• [ИСТОЧНИК]
#####
Книги

Детство в европейских автобиографиях

22
18
20
22
24
26
28
30

Когда я теперь стал ходить в школу, то я ничего еще не знал, даже не умел читать Доната[212]: а мне уж было 18 лет. Посадили меня с малыми ребятами, и я среди них был словно наседка среди цыплят. Один раз Сапид стал читать список своих учеников и сказал: «Тут у меня много варварских имен, я хочу их немножко облатинить». Он принялся снова его перечитывать, и, дойдя до наших имен, Фома Платтер и Антоний Венец, он их перевел: Thomas Platerus, Antonius Venetus. Потом он спросил: «А кто эти двое?» Когда мы встали, то он сказал: «О, чтоб вам пусто было! два таких паршивых стрелка, и у них такие прекрасные имена!»[213] А это была почти что и правда. Особенно товарищ мой так был паршив, что я иногда по утрам сдирал с него простыню, как шкуру с козы; сам я лучше переносил чужой воздух и пищу.

Пробыли мы там с осени до Троицына дня, но туда набиралось все больше и больше учеников, так что мне не под силу уж стало нас обоих прокармливать, и нам пришлось уйти оттуда в Золотурн. Там была порядочная школа, и насчет еды было лучше; но там столько приходилось торчать в церкви, теряя время, что мы пошли оттуда домой.

Дома я пожил несколько времени. Я ходил в школу к одному священнику, который выучил меня немножко писать и еще кое-чему – не помню уж теперь хорошенько, чему именно. Там пристала ко мне лихорадка, когда я жил в Гренхен у моей тетки Франси. В это же время я за один день выучил азбуке парнишку другой моей тетки: звали его Симон Стейнер. Год спустя он пришел ко мне в Цюрих, потом он пошел учиться в Страсбург, стал со временем famulus D. Buceri и дошел до звания учитель… Он был два раза женат и когда умер, то вся Страсбургская школа по нему плакала.
#####
• [ПОКАЗАННЫЕ ЗАПИСИ]
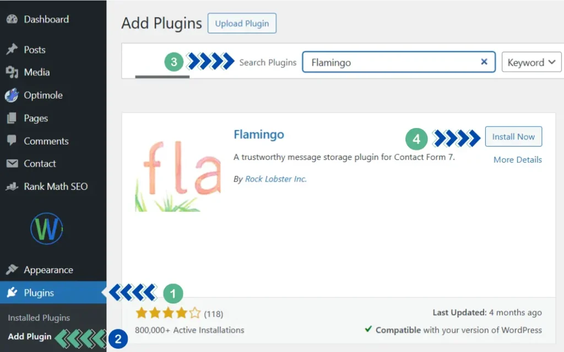
Task: Open Installed Plugins submenu item
Action: (39, 318)
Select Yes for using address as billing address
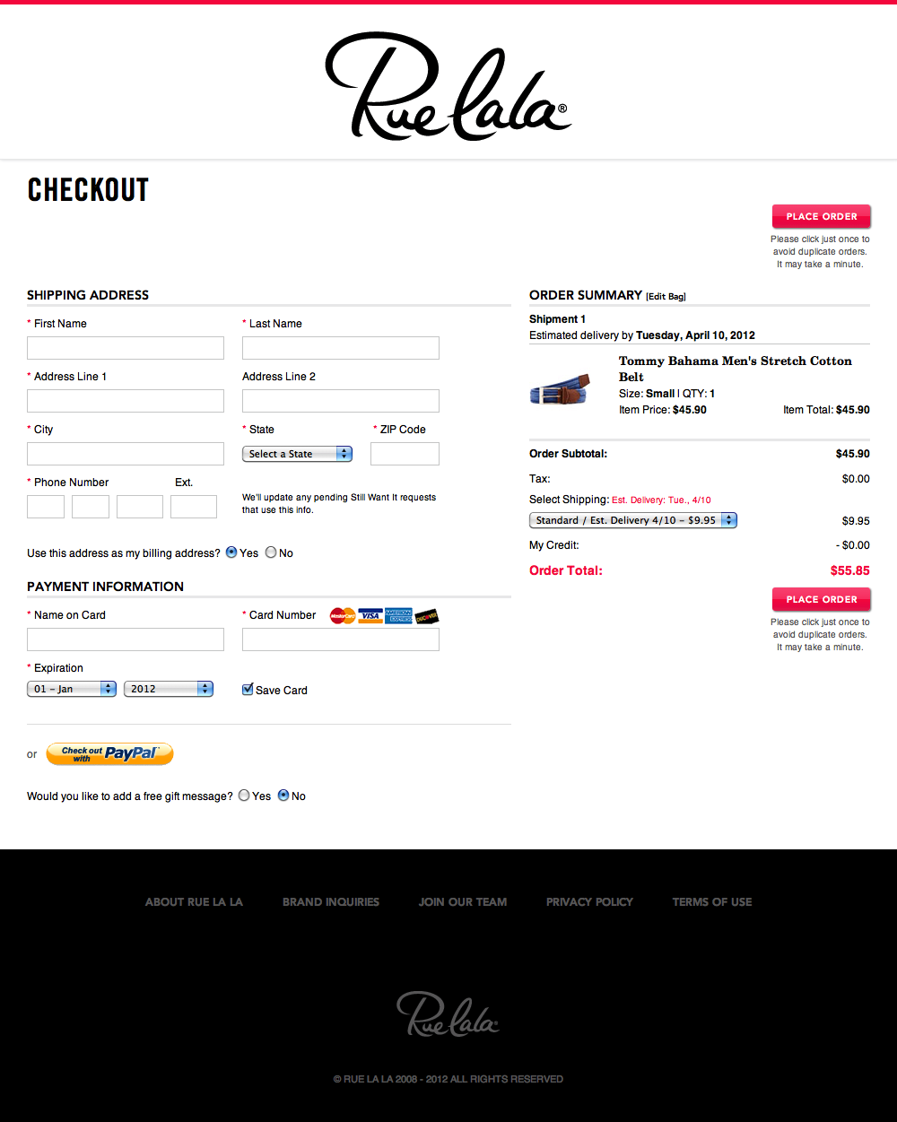The width and height of the screenshot is (897, 1122). pyautogui.click(x=231, y=552)
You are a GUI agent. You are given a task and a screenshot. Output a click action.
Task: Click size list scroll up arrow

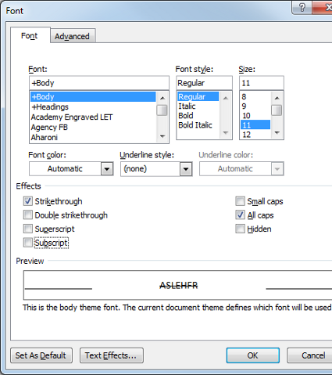[277, 98]
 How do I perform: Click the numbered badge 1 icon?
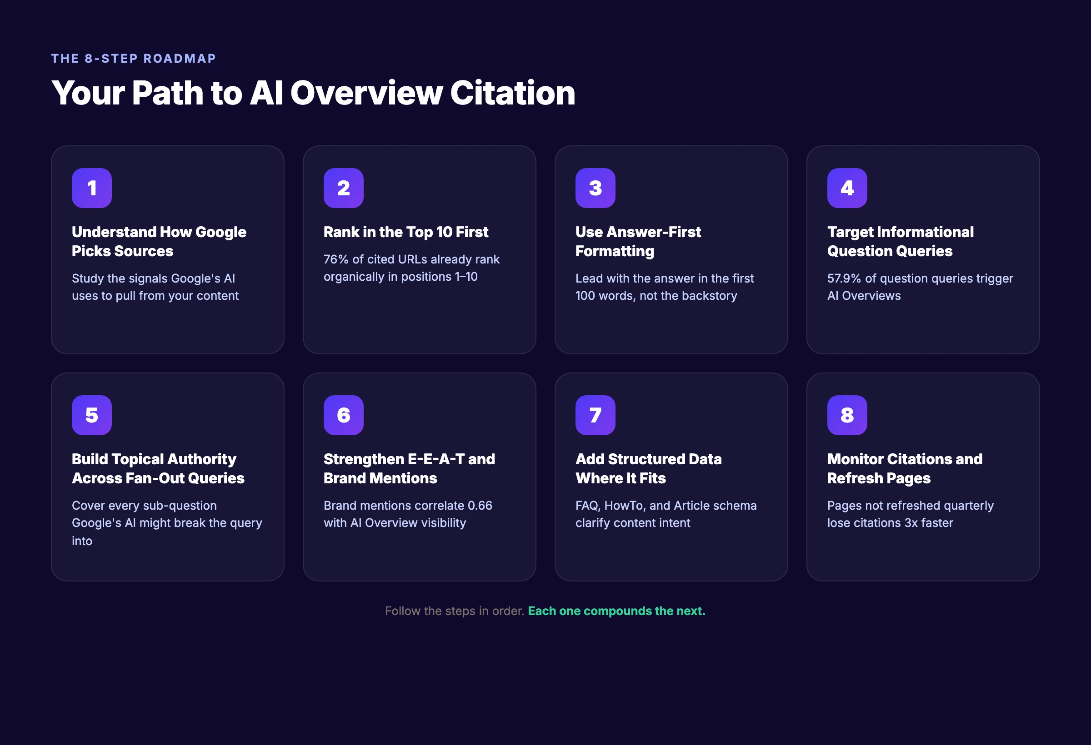click(x=92, y=188)
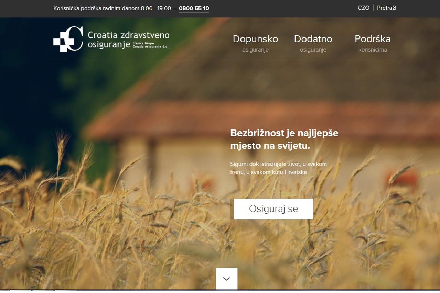Click the dark strip beside Osiguraj se

click(x=232, y=209)
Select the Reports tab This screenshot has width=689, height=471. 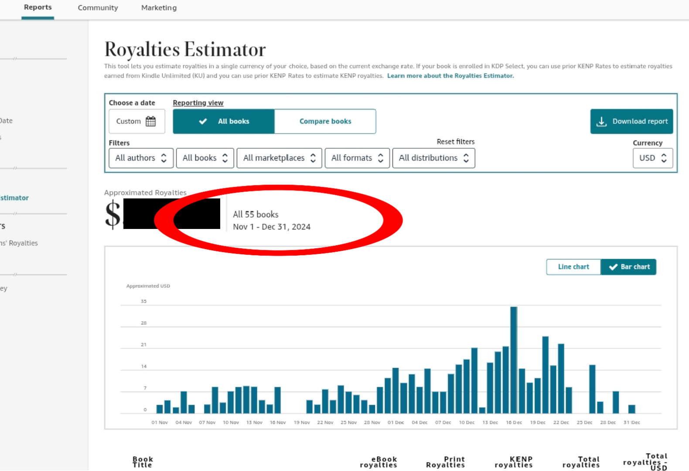tap(38, 7)
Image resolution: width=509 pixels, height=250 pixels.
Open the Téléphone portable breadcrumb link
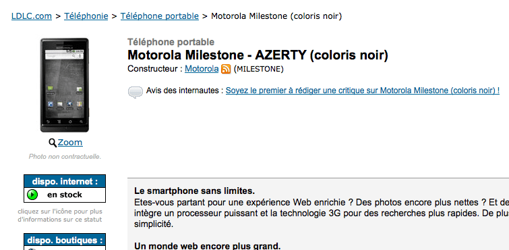(x=160, y=16)
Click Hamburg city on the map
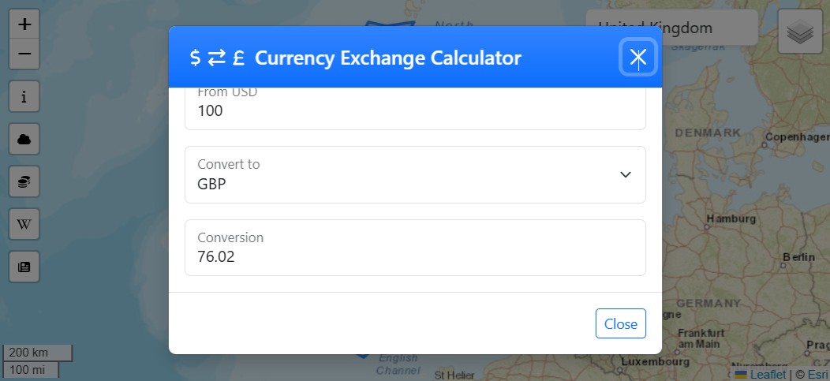The image size is (830, 381). (731, 219)
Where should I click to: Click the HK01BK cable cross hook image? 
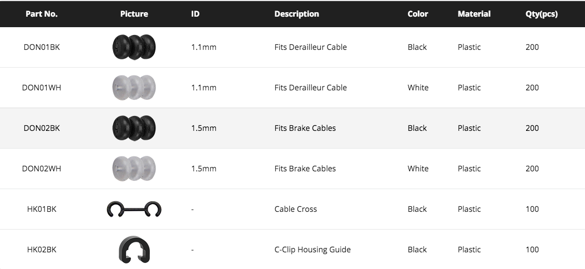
#####
• [ЗАДАНИЕ 1]
Ответьте на вопросы по отрывку о школьных годах, сохранив буквы:
(a) Сколько лет было рассказчику, когда он начал ходить в школу?
(b) В какой город пришлось уйти, когда рассказчику стало не под силу прокармливать двоих?
(c) Как звали сына тетки, которого рассказчик за один день выучил азбуке?
• [ЗАДАНИЕ 2]
Продолжите отрывок о школьных годах, начав сразу после его последнего предложения.

• [РЕЗУЛЬТАТ ВЫПОЛНЕНИЯ 1]
(a) 18 лет.
(b) В Золотурн.
(c) Симон Стейнер.

• [РЕЗУЛЬТАТ ВЫПОЛНЕНИЯ 2]
Следующей весной я пошел опять из дому с двумя братьями. Когда мы пришли к матери прощаться, то она зарыдала и сказала: «Боже милосердый, три у меня сына, и все уходят на чужбину». Это был единственный раз, когда я видел, чтобы мать моя плакала. Она была храбрая, мужественная женщина, но груба. Когда у ней умер третий муж, она осталась вдовой и работала как мужик, чтобы прокармливать детей от последнего мужа. Она и землю копала, и хлеб молотила, и исполняла всякую другую совсем не женскую работу. Во время большой чумы она сама своими руками схоронила троих из детей: а то как чума пойдет валить народ, так могильщики берут дорого. С нами, первыми своими детьми, она была очень груба: оттого-то мы к ней редко и хаживали. Помню, раз я лет пять не был дома, скитался в дальних странах: а когда я к ней пришел, то она с первого же слова на меня закричала: «Какой черт тебя опять принес!» Я отвечал: «Зачем черт? Не черт, матушка, а мои ноги. Да ты не бойся, я не буду долго вам в тягость». Она сказала: «Ты мне не в тягость, но видеть я не могу, как ты шляешься взад и вперед и, конечно, ничему не учишься. Учился бы ты той же работе, что делал твой покойный отец. А священником тебе никогда не бывать: не написано мне на роду такого счастья, чтобы видеть сына священником». Я прожил у нее тогда два или три дня. Раз утром во время сбора винограда выпал большой иней. Помогая собирать виноград, я ел мерзлые ягоды, и меня с этого так раздуло, что я стал кататься по земле и кричать, что лопну. А она стала передо мной и смеялась: «Ну, и лопни, коли хочешь! Вольно же тебе было их есть». Я мог бы привести и много других грубых ее выходок; но со всем тем это была прямая, честная и благочестивая женщина; так про нее все говорили и все ее очень хвалили.

Бенвенуто Челлини

(1500–1571)

Ювелир и скульптор из Флоренции, Бенвенуто работал над своим жизнеописанием в 1558–1567 гг. Однако известна читателям эта книга стала лишь в 1728 г. Сочинение отмечено живым романным стилем и непосредственностью «не по эпохе». Рассказ доведен до 1566 г. и оборван.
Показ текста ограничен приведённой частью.